→ **EXERCISE DETAILS**:
Could you find each line of the data below that contains the word "computer" and copy those lines?
☆ ☆ ☆ ☆ ☆ ☆ ☆
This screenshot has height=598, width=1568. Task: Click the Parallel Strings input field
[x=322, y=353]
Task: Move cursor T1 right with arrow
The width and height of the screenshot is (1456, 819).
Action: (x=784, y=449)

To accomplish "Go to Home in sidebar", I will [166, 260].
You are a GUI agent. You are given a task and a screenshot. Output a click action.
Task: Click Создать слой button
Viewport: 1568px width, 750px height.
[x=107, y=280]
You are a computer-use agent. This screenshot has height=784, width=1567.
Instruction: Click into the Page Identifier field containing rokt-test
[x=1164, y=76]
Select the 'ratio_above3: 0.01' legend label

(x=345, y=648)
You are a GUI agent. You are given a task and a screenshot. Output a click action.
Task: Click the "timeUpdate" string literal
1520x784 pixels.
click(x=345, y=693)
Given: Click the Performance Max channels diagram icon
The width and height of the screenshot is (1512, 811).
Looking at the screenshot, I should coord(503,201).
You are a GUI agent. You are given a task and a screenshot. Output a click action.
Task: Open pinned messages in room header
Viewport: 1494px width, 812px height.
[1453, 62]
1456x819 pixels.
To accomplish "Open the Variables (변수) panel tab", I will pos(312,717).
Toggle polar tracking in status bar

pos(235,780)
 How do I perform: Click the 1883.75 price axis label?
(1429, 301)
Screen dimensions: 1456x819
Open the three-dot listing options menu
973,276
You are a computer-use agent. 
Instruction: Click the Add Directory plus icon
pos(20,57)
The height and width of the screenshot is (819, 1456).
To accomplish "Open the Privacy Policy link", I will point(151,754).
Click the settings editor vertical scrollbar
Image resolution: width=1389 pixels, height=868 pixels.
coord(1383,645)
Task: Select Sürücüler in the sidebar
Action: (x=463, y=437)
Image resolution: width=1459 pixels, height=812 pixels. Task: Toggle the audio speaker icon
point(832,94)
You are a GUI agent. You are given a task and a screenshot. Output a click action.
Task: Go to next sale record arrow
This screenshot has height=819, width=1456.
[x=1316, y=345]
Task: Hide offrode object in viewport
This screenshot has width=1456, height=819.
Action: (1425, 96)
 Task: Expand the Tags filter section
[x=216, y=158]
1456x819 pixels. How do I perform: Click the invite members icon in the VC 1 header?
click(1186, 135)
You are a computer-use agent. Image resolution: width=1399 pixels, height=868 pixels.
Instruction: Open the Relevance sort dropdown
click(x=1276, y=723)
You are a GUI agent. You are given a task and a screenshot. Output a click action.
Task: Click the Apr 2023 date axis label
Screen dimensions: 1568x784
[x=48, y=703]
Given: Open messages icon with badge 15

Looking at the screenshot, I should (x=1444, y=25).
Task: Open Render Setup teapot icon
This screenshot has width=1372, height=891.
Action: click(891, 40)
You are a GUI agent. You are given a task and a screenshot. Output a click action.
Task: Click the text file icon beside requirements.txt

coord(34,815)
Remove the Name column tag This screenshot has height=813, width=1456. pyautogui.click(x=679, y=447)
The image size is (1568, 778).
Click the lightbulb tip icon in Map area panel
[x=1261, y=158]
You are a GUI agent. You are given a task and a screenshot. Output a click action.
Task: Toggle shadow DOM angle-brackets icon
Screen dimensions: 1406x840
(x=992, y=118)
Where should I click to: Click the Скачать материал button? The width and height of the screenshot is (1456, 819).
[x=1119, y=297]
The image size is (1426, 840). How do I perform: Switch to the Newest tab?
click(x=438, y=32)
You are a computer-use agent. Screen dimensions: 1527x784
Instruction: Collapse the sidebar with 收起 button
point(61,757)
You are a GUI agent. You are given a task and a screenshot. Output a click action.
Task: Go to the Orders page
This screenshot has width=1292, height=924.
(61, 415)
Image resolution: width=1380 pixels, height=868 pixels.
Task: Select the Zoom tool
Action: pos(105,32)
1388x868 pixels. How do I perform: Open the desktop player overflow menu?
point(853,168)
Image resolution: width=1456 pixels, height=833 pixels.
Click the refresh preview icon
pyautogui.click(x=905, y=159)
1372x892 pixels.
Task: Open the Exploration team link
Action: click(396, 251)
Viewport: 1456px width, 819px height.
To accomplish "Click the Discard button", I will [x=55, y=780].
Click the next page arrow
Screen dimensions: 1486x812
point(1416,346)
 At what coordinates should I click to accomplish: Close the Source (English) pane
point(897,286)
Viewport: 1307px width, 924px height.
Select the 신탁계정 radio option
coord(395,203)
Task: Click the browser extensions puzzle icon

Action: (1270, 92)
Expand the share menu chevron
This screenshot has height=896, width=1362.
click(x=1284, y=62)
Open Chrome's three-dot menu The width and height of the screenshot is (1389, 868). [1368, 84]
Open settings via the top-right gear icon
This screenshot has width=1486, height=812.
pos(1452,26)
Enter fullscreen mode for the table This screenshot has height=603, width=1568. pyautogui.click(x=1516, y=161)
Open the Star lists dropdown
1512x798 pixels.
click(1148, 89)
☆ ☆ ☆ ☆ ☆ ☆ ☆
→ **ANSWER BELOW**:
You are a computer-use agent. This screenshot has height=784, width=1567.
You are a computer-use agent. 
You are a computer-use agent. Image resolution: width=1399 pixels, height=868 pixels.
You are a computer-use agent. Screen dimensions: 1527x784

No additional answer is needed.